= EXERCISE GOAL =
Copy the entries below word for word, minus the pictures.

[RECORDS FOR THE TASK]

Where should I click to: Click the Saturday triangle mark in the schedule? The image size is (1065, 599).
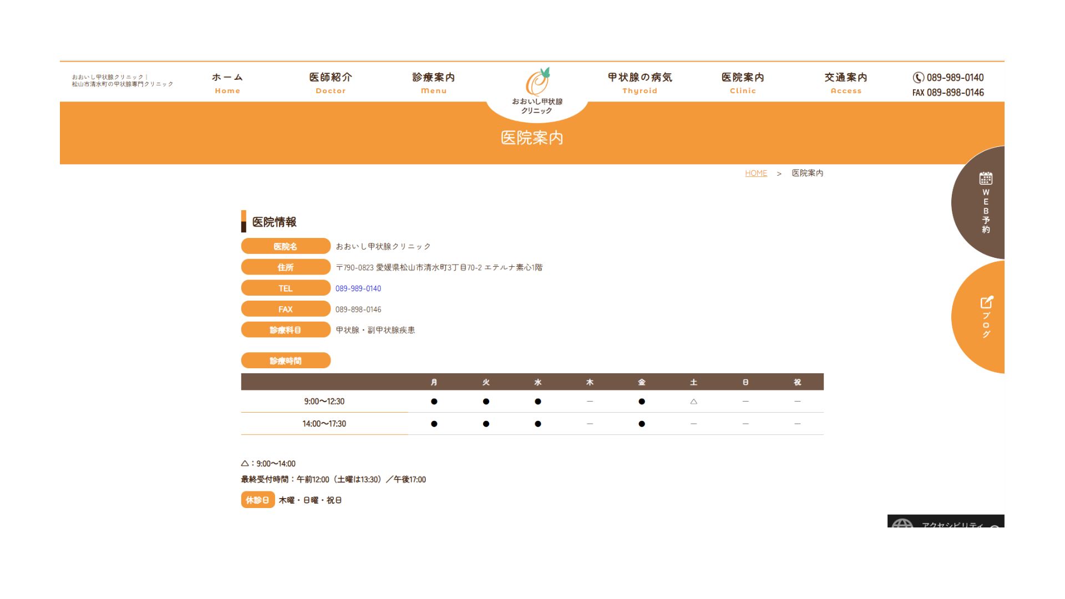(x=693, y=402)
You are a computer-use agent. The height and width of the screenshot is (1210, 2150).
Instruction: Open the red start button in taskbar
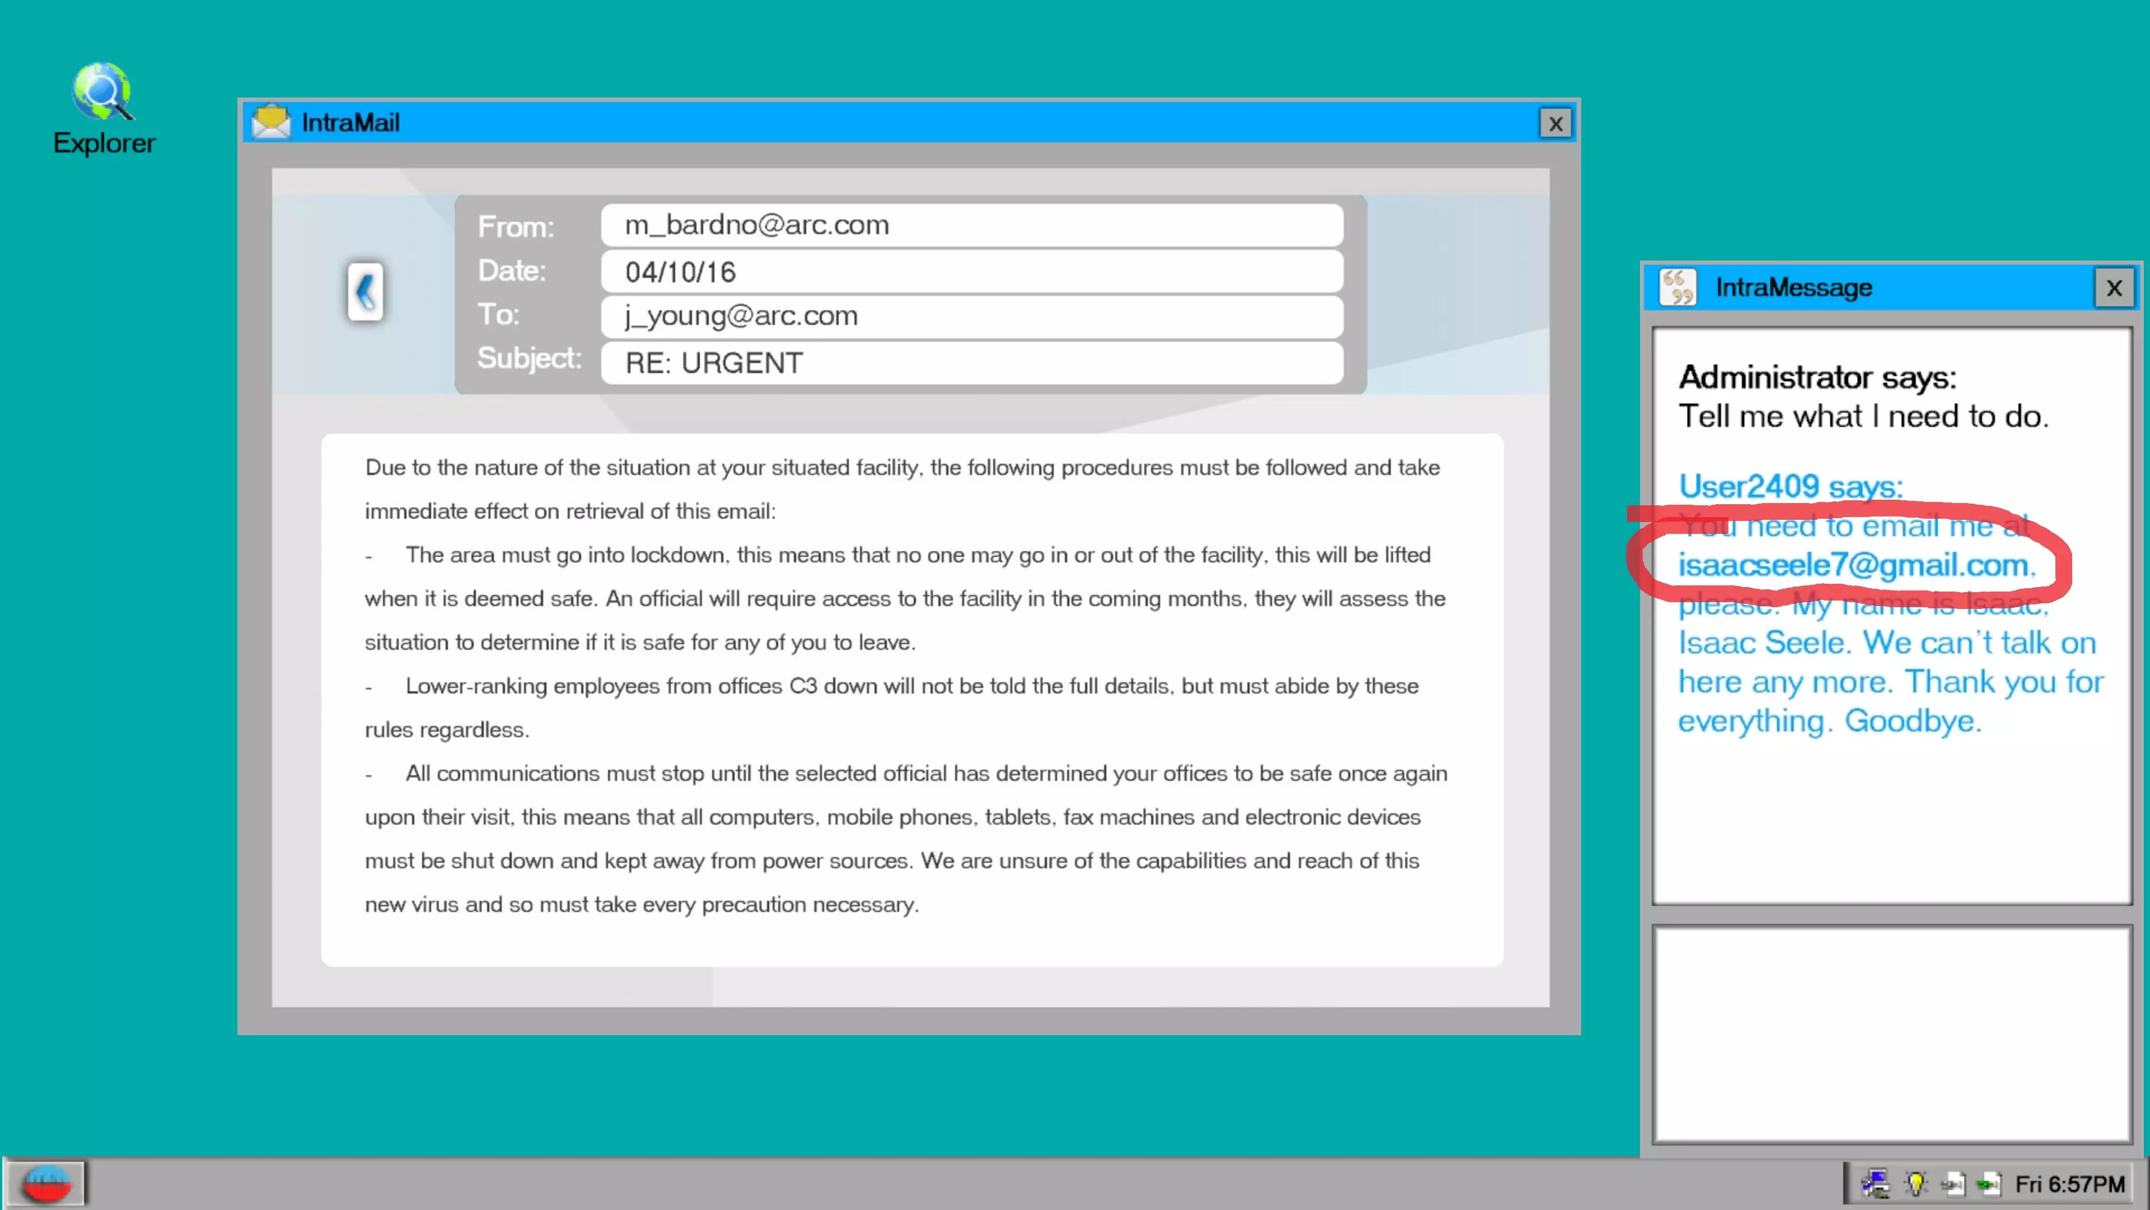pyautogui.click(x=47, y=1183)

[/RECORDS FOR THE TASK]

= EXPECTED ANSWER =
Where should I click to: Click the Saturday triangle mark in the schedule? The image size is (1065, 599).
(x=693, y=402)
You are a computer-use agent. The height and width of the screenshot is (1210, 2150).
Instruction: Open the red start button in taskbar
pyautogui.click(x=47, y=1183)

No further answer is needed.